The theory and practice of Jihad, or Islamic holy war, will no longer be taught in school or college classrooms in Bangladesh, which houses the fourth-largest Muslim population in the world and is grappling with rising religious extremism.
Prime Minister Shiekh Hasina’s Awami League government has ordered madrasas, or traditional Islamic educational institutions, to drop certain chapters from textbooks, which will be distributed in 2018 to prevent impressionable youth from falling prey to fanaticism.
In July 2016, home-grown radicals stormed the Holey Artisan Bakery in Dhaka’s diplomatic enclave and gunned down 22 Italian, Japanese, American, Bangladeshi and an Indian hostage heralding the arrival Islamic State-backed terrorism in the South Asian country hemmed in by India and Myanmar.
Congratulating the government for revising the syllabus, Professor Anisuzzaman, President of Bangla Academy and one of the country’s most respected writers with a string of awards and laurels, said “it’s inconceivable how that concept crept stealthily into the curriculum in a democratic nation whose Constitution is based on the rule of law”.
The 70-year-old intellectual who reportedly figures on fundamentalists’ hit-list said that madrasa textbooks should have been “cleansed” long ago but “it’s better late than never”.
According to leading Bangladeshi newspapers like Dhaka Tribune and Daily Star, the administration was spurred into action by the high-powered National Committee on Militancy Resistance and Prevention (NCMRP) tasked with curbing radicalization of young Bangladeshi men and women.
Madrasa textbooks define the concept as “fight against the enemies of Islam", which according to NCMRP fanned “slow radicalization” and “encouraged them to join violent groups in the country and abroad to fight the "enemies of Islam.”
Abdullah Yousuf, principal of Alia Madrasa in Noakhali, told Dhaka Tribune: “To be fair to Islam, what's prescribed by our religion and militant activity are entirely different and the government must send a clear message to the students to distinguish between the two”.
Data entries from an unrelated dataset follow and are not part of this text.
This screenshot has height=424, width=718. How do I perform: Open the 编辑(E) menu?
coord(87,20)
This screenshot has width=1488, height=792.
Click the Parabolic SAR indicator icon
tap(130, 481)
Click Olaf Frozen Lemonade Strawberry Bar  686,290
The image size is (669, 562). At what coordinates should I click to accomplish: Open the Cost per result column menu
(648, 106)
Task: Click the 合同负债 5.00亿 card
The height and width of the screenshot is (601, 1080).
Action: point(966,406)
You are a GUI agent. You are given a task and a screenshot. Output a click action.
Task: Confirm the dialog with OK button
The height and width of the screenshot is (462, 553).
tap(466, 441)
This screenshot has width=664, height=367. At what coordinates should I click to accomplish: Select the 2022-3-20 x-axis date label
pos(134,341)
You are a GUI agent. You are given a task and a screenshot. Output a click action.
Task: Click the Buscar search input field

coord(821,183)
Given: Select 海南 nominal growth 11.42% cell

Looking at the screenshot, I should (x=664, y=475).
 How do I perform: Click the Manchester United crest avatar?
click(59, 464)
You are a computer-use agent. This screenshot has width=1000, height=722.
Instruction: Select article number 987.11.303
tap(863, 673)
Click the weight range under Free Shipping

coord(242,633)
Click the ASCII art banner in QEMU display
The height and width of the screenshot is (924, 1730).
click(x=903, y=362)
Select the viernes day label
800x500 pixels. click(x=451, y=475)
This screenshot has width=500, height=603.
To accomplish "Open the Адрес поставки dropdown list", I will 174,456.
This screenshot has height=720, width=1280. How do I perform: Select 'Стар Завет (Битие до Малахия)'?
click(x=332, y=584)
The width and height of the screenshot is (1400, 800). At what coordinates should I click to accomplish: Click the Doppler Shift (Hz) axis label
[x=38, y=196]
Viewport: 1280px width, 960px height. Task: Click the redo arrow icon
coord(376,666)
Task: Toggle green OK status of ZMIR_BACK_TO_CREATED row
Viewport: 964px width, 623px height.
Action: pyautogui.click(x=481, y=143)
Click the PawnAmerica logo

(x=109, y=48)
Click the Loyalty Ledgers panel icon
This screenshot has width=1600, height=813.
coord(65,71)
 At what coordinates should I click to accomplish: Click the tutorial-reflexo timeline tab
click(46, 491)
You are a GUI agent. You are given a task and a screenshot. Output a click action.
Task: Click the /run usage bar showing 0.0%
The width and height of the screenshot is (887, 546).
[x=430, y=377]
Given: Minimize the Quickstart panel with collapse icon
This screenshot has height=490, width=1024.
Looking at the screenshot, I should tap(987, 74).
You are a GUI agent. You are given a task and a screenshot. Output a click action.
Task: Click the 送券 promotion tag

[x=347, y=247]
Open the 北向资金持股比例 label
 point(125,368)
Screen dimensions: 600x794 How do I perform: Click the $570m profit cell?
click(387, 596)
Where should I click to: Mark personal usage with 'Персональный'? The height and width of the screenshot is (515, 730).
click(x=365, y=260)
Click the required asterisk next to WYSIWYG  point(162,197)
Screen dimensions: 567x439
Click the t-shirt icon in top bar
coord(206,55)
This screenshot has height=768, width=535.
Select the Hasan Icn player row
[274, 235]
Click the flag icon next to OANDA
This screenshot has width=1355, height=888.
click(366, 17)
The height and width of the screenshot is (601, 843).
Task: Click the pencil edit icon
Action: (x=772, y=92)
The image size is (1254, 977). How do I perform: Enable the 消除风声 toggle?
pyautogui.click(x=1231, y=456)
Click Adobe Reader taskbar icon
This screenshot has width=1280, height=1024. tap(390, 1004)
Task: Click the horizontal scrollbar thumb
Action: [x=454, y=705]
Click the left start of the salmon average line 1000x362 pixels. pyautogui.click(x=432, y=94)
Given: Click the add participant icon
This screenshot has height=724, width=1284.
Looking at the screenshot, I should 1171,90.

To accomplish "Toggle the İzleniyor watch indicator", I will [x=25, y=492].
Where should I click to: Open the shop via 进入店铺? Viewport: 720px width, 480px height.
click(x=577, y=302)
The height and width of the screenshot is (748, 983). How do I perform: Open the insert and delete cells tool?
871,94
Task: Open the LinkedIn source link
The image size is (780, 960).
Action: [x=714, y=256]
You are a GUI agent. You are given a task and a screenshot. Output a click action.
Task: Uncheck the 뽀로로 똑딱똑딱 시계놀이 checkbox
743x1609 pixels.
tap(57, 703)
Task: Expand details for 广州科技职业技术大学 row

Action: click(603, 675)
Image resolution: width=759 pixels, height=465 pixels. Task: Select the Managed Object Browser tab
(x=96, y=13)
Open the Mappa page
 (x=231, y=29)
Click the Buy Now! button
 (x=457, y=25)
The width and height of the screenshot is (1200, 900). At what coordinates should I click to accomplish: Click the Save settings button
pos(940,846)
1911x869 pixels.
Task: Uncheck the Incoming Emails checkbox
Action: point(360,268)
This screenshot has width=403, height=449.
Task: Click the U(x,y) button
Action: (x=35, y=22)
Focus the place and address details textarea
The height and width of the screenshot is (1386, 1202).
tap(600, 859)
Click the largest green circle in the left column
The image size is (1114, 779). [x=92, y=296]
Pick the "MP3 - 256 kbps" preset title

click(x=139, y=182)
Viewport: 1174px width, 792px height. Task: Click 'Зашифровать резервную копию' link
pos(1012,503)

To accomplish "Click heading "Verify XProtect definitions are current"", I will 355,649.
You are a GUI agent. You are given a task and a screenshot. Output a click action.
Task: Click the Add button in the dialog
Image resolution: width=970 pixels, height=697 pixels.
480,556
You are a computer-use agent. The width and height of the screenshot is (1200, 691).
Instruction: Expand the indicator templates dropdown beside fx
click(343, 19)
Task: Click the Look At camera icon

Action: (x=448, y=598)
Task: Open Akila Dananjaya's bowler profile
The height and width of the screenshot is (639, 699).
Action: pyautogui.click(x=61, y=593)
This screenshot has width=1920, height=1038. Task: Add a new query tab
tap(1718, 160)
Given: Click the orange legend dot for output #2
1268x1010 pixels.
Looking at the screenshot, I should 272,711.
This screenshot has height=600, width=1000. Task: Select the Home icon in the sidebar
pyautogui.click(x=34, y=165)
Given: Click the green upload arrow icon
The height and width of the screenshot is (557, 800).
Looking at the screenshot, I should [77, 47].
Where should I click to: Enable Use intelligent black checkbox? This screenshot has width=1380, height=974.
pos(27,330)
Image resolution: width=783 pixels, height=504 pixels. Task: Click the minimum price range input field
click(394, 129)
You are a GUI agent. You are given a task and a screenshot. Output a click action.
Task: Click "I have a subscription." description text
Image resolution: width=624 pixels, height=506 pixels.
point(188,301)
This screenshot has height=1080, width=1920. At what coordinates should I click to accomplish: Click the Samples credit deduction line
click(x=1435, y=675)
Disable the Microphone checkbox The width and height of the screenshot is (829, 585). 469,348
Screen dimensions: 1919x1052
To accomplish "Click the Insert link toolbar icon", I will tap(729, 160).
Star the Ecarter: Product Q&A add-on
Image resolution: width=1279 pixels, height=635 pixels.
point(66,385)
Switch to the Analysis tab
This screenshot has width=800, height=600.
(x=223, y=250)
Amid hectic preparations to welcome Pope Francis in Dhaka from November 30 to December 2, Theophil Norkek, secretary of Catholic Bishops’ Justice and Peace Commission, backed the government.
“The Hasina regime has taken a good decision and I guess it is intended to eradicate radicalism and to help students become moderate Muslims. The concept has been widely misinterpreted to brainwash Muslims into regarding people of other faiths as enemies of Islam”.
Since the gruesome Bakery massacre, Bangladeshi security forces have killed roughly 100 militants, often in cold blood, and jailed hundreds to curb terrorism in the essentially secular and liberal country.
A big source of worry is the induction of educated youth from affluent backgrounds into extremist outfits like the Jamaatul Mujahedin Bangladesh (JMB) and Ansarullah Bangla Team (ABT).
Dhaka clearly hopes that purging textbooks will curb the growth of fanaticism sullying the image of a centuries-old religion as glorious and peace-loving as Islam.